On Sat, 18 Mar 2000 10:58:48 EST, "Simon St.Laurent"
<simonstl(_at_)simonstl(_dot_)com>  said:
I meant this within a framework of XML processing that goes beyond generic
document+style sheet->presentation.  There are many document-oriented
applications out there where application/xml or text/xml is perfectly
appropriate and does what their users need them to do.

OK.. If I'm interpreting what you said here, it's that many document-oriented
XML objects can be tagged as {application,text}/xml and sent out the door,
and that will suffice.
 
Some of these may eventually develop the need for more specific MIME types,
of course, but lots of them will likely stay in application/xml or
text/xml.  Having the -xml suffix would also ease the integration of these
new MIME types with other XML documents.

The main argument continues to hold for XML formats that receive more
specific automated processing.

Now, based on another message that preceeded this, I think we agree
that "some XML objects could utilize further tagging because sniffing
around the inside of objects becomes ugly".  What's unclear (at least
to me, at the moment I write this) is whether you are specifically
advocating tagging such things with 'application/foobar-xml' or whether
just iterating that some tagging (possibly via Content-Feature: or
whatever) is needed.  Here, you seem to be saying -xml suffixes are
a Good Idea (and making a good case for it).  However...

On Sat, 18 Mar 2000 10:38:18 EST, "Simon St.Laurent"
<simonstl(_at_)simonstl(_dot_)com>  said:
I've been dreaming about that for a while.  Connect it to an editor, and I
know a lot of people who'd love to buy the product.  Even if I didn't have
an SVG editor handy, or some kind of generic image tool, I could tell the
browser to pass it to my preferred XML editor - Notepad, XMLSpy, XMetaL,
whatever - on grounds that the suffix suggests its possible.

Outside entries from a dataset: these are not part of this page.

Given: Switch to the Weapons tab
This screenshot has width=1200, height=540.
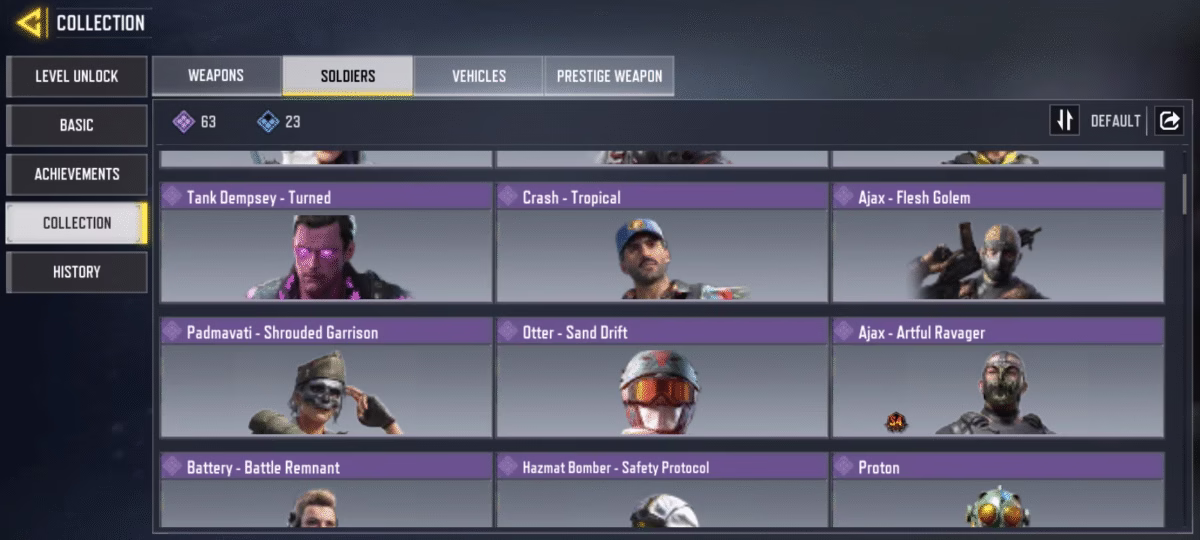Looking at the screenshot, I should click(216, 76).
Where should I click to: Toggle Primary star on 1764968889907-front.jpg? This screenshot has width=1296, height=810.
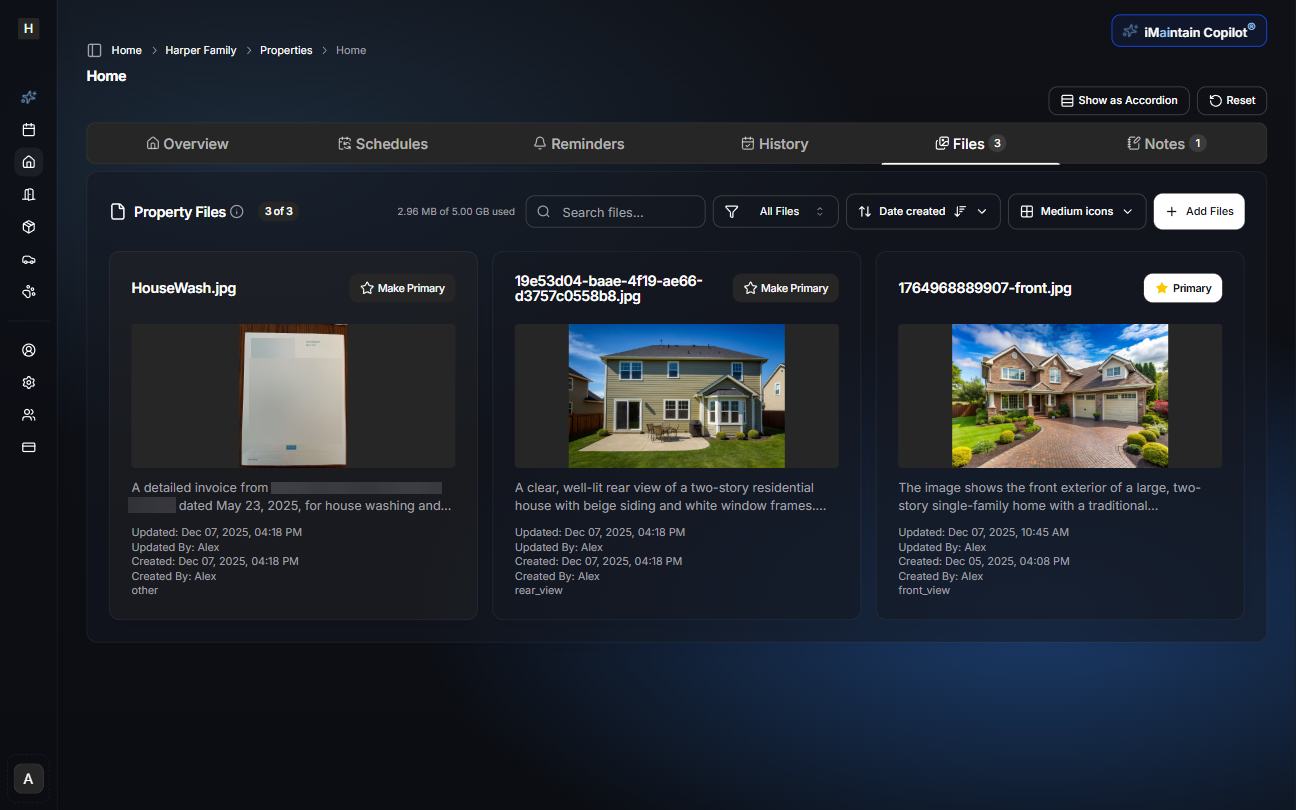[x=1183, y=288]
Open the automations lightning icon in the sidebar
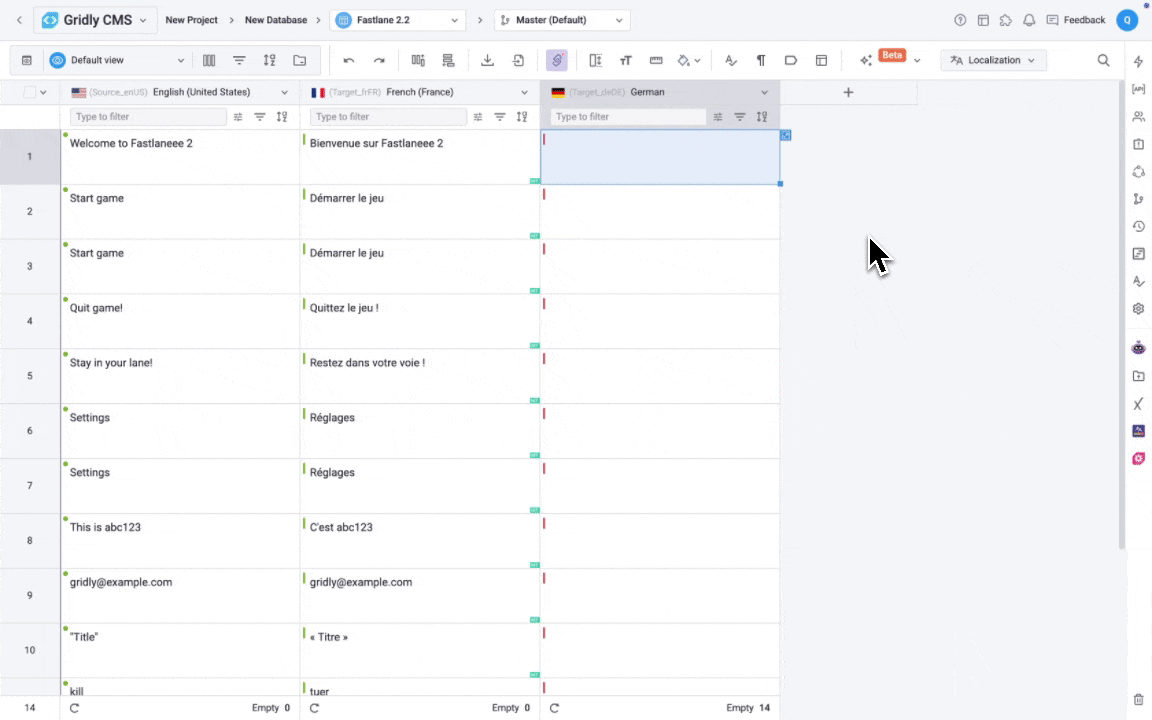Screen dimensions: 1152x720 click(1138, 62)
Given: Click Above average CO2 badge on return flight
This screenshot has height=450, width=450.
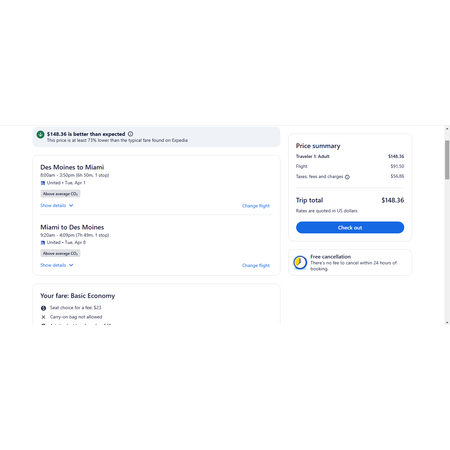Looking at the screenshot, I should 60,253.
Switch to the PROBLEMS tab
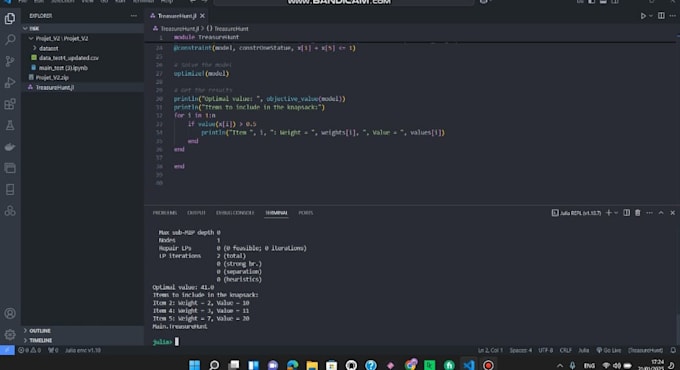The image size is (680, 370). coord(165,213)
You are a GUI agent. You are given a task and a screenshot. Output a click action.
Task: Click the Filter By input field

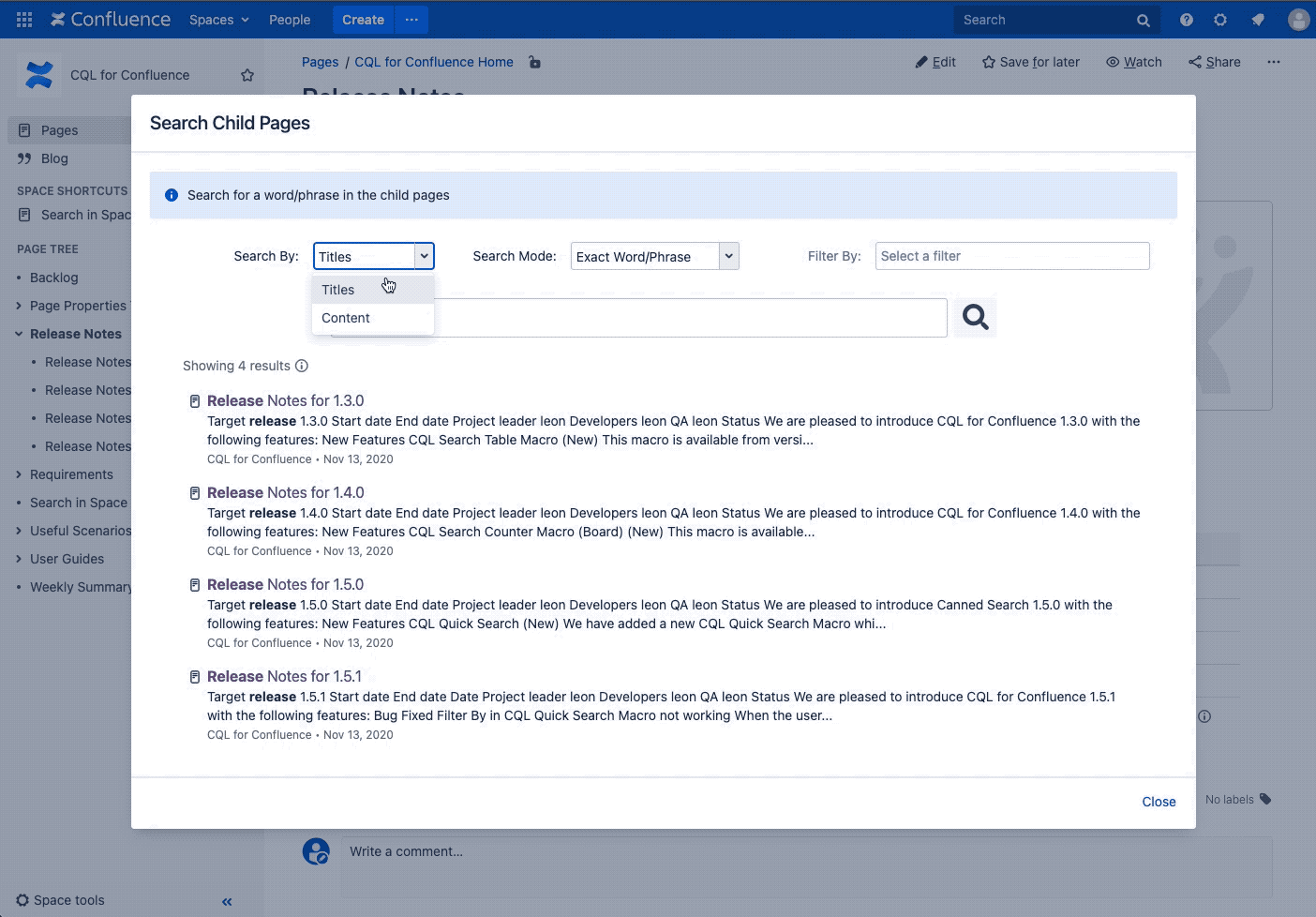(1011, 256)

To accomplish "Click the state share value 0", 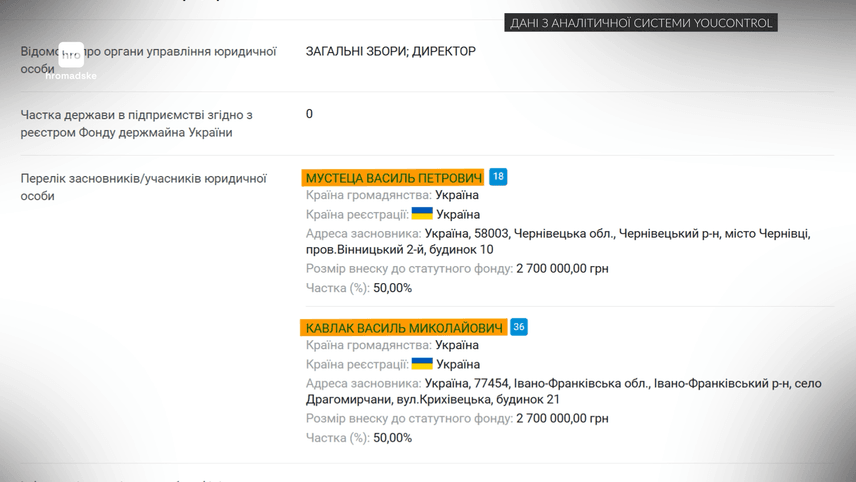I will tap(309, 114).
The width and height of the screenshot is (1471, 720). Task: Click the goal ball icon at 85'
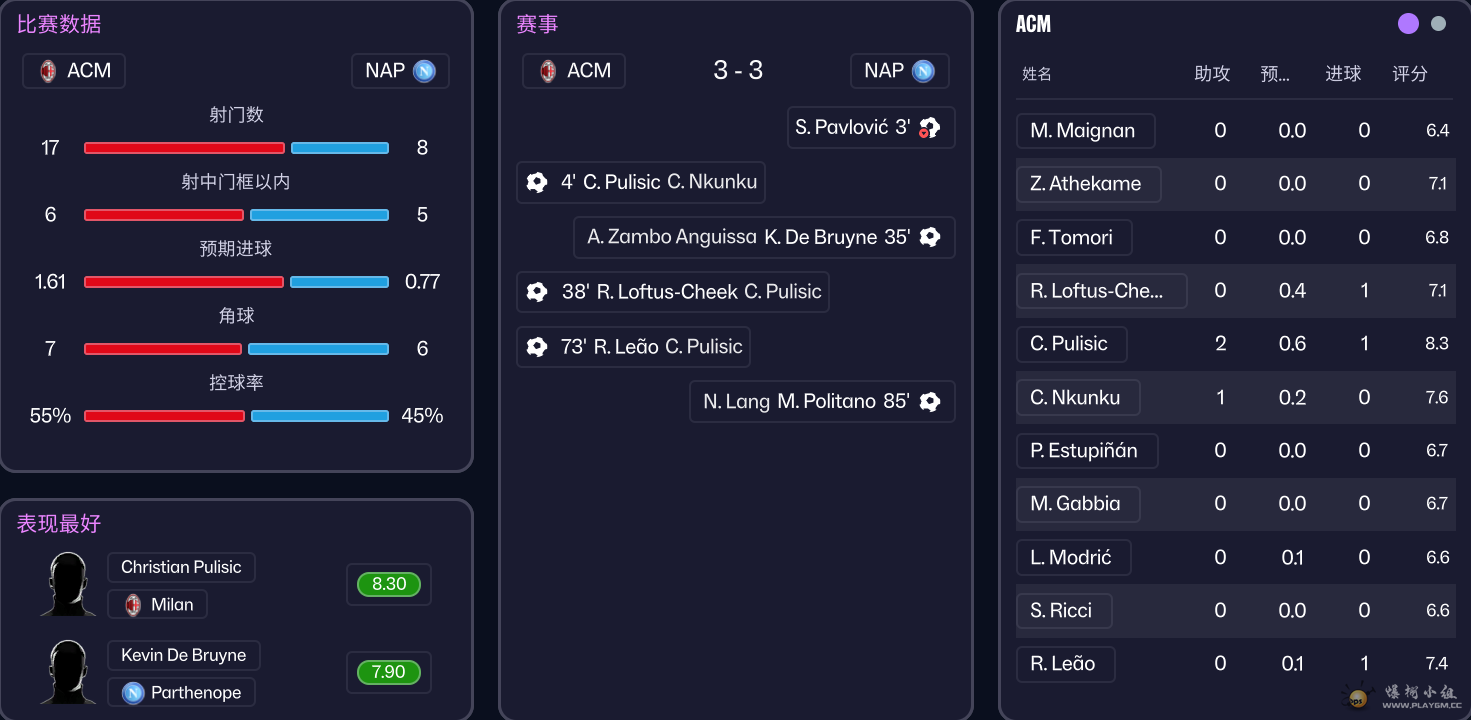coord(930,402)

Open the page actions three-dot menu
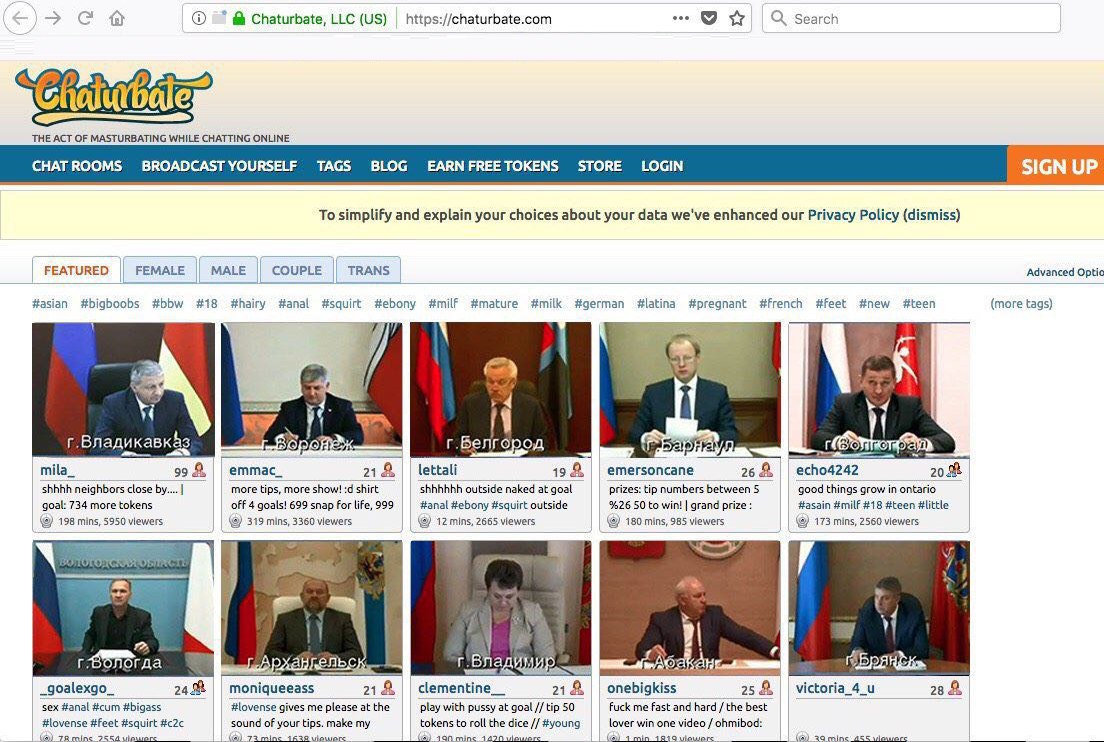(680, 18)

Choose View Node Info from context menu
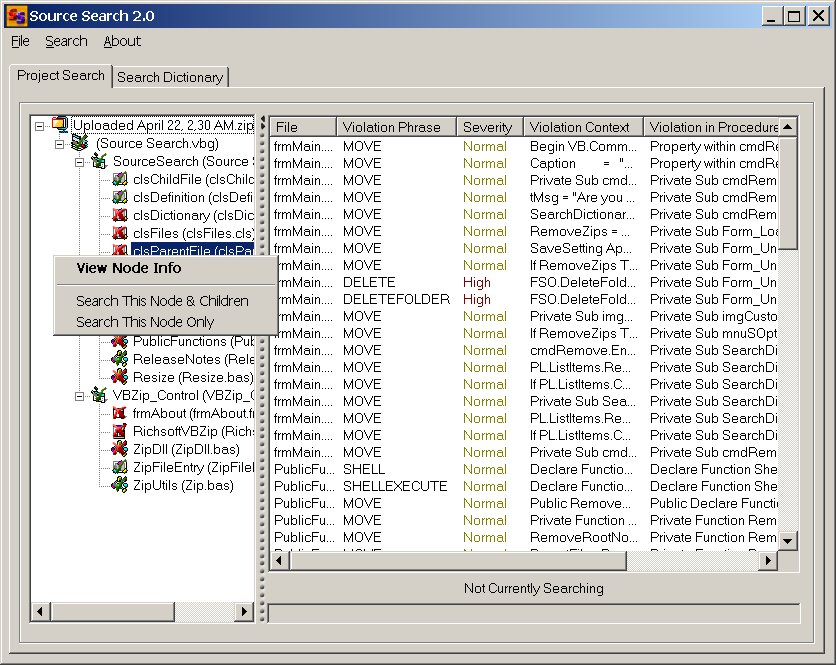[129, 268]
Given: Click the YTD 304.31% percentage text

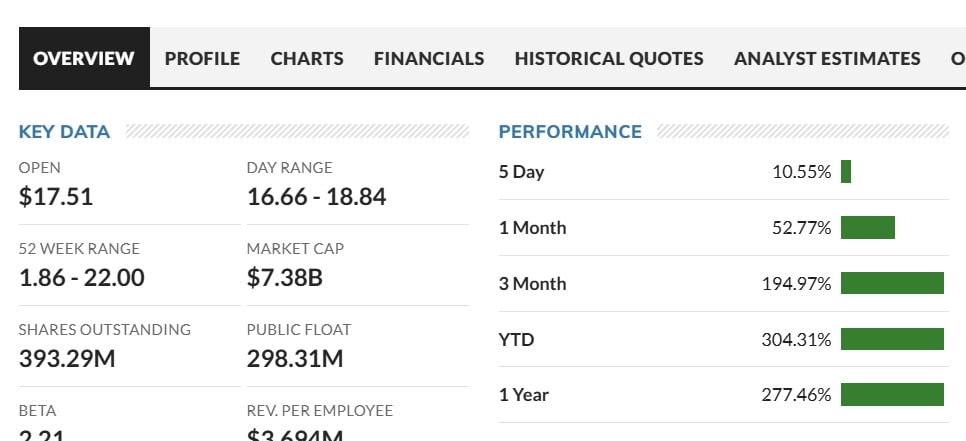Looking at the screenshot, I should click(x=796, y=340).
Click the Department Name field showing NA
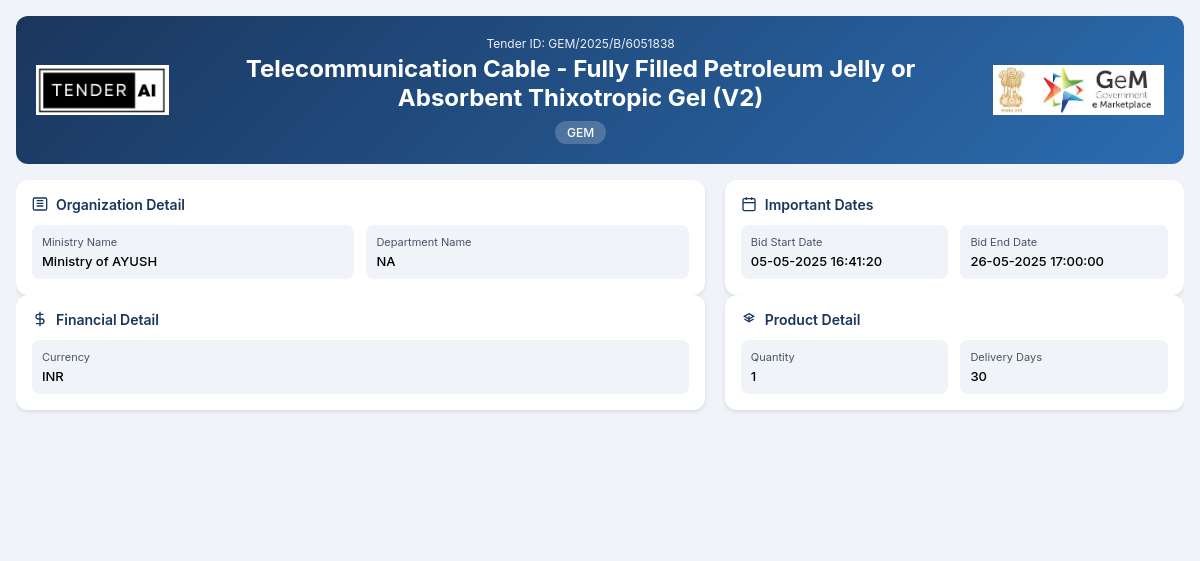1200x561 pixels. [527, 252]
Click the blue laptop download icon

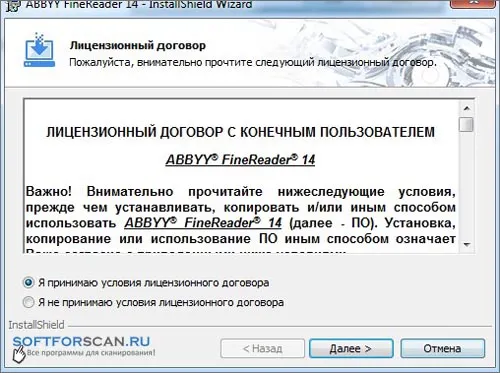pos(39,50)
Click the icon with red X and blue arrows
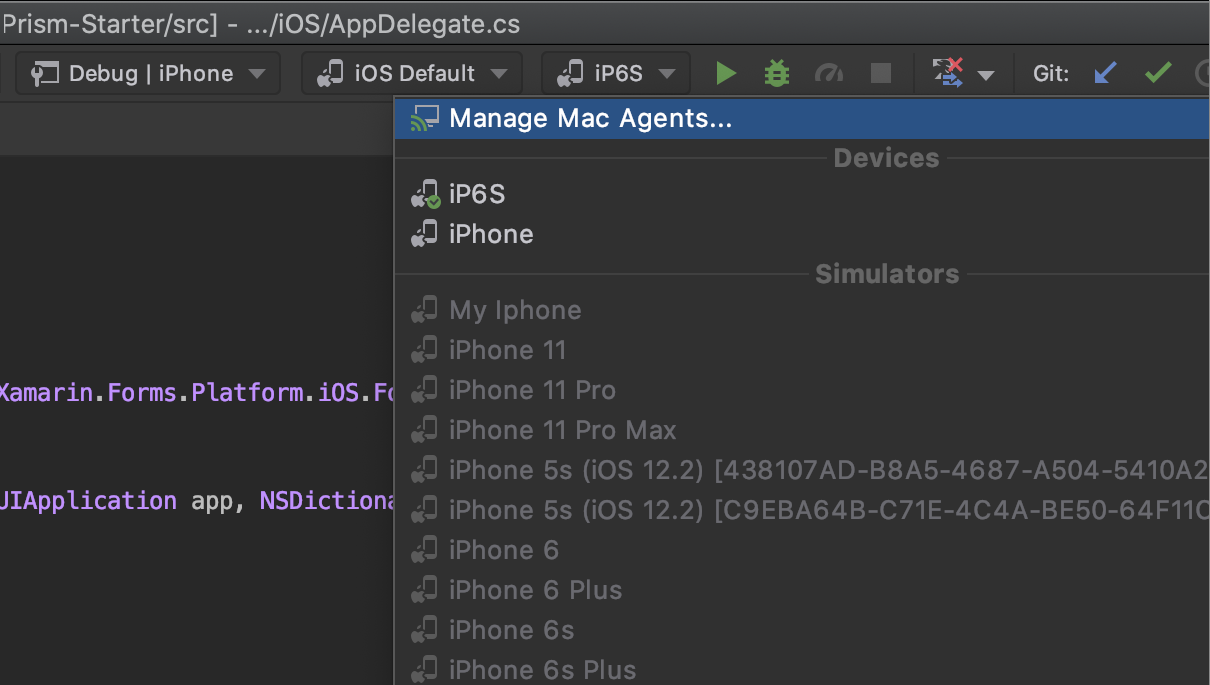The width and height of the screenshot is (1210, 685). coord(947,73)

I wonder what it would take to build that into Mozilla?  Hmmmm....

If you go the "application/xml; Content-Feature=foobar" route, you're
DONE.  You don't have the added support handy, it just drops to
wherever you configured Mozilla to pass the stuff.  The grounds that
"its possible" here is that it's tagged as 'application/xml', which
should be sufficient for tagging that it's possible.  This is actually
*less* work to make work under Mozilla, at the expense of *not* passing
along a hint to Notepad/XMLSpy/whatever that it's a *FOOBAR* xml, not
just a generic xml.

<taking a deep breath>

To summarize:

Most of us are of the opinion that indiscriminate sniffing of objects
is a Bad Idea unless you're of the canine persuasion, and that some
form of tagging is a Good Idea.  The question we seem to be hung up on
is whether we should:

a) Use application/xml with Content-Feature tagging.  This would
require more work for some MIME dispatchers to implement up front, but
buys us automatic drop-back to generic XML if added support isn't
available.  Non-upgraded clients would require (possibly) *one*
intervention to add 'application/xml' to their "how to dispatch THIS
one" tables to point at a generic XML application, but there's no
guarantee that added features would be usable, even if installed, if
their MIME handler doesn't do Content-Feature.

b) Use application/foobar-xml.  This apparently requires less work for
some MIME dispatchers to support, at the expense of creating a "rule"
that *-xml is all xml if you don't want to drop back to octet-stream.
In addition, *non-upgraded* clients get to force hand-adding of this
week's foobar-xml to a table of "how to dispatch THIS one" (even if
it's Yet Another 'hand it to our XML application') if they want "better
than octet-stream" handling.

In *both* cases, client software that *has* been upgraded (for either
the *-xml rule or to correctly dispatch based on a content-feature tag)
will be able to hand it off to either a specific featureful XML application
if available, or to a generic XML application if the bells-and-whistles
aren't installed.  However, we're not sure yet which track involves less
total aggrivation for upgrading.

Have I mis-stated any major points of the two camps?